Right testes from all groups were fixed in Bouin’s solution and followed by dehydration in a descending series of ethyl alcohol and then cleared in xylene and embedded in paraffin. Paraffin sections of testes were cut at 5 μm on a rotary microtome, mounted on slides, and stained with hematoxylin and eosin (H&E) and examined under a light microscope by a blinded pathologist (Raghavendra et al. 2003).
Inducible nitric oxide synthase (iNOS) immunohistochemical study
Paraffin sections were deparaffinized in xylene and rehydrated using ascending grades of alcohol and used to evaluate the expression of iNOS using anti-inducible nitric oxide synthase antibody: mouse monoclonal reacts specifically with iNOS (Sigma Aldrich Co.-USA) as described by Kolasa et al. (2009).

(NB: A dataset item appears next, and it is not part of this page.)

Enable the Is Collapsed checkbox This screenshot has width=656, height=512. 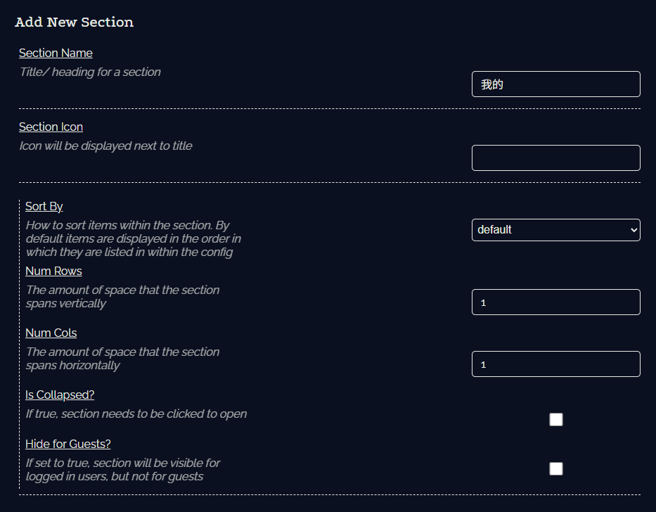click(x=556, y=419)
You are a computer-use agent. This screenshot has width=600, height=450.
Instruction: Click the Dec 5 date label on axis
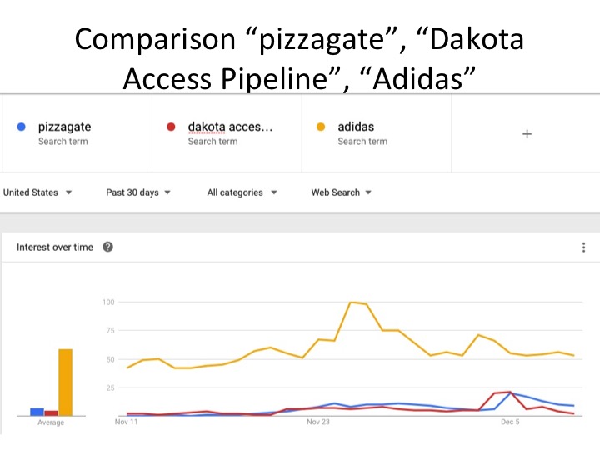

Data were presented as mean ± SD. IBM SPSS statistics 20 (SPSS Inc., Chicago, IL, USA) was used for performing the statistical analysis. Analysis of variance (ANOVA) followed by LSD (least significant difference) post hoc test was performed to compare the means of the different groups. P values < 0.05 were considered statistically significant.
Effect of PDTC on hormonal parameters in tramadol-treated rats
Regarding hormonal parameters, the current study estimated highly significant decrease (P < 0.001) in serum FSH, LH, and free testosterone levels in group III (tramadol group) in comparison with other groups, while these changes were reversed significantly (P < 0.001) with administration of PDTC in group IV (Tr + PDTC group) when compared with that in group III (tramadol group) (Table 1 and Fig. 1).
Effect of PDTC on sperm parameters in tramadol-treated rats
Tramadol administration in group III (tramadol group) resulted in highly significant decrease (P < 0.001) in epidydimal sperm count and motility when compared with other groups, but this effect was improved significantly (P < 0.001) by PDTC in group IV (Tr + PDTC group) when compared with that in group III (tramadol group) (Table 1 and Fig. 1).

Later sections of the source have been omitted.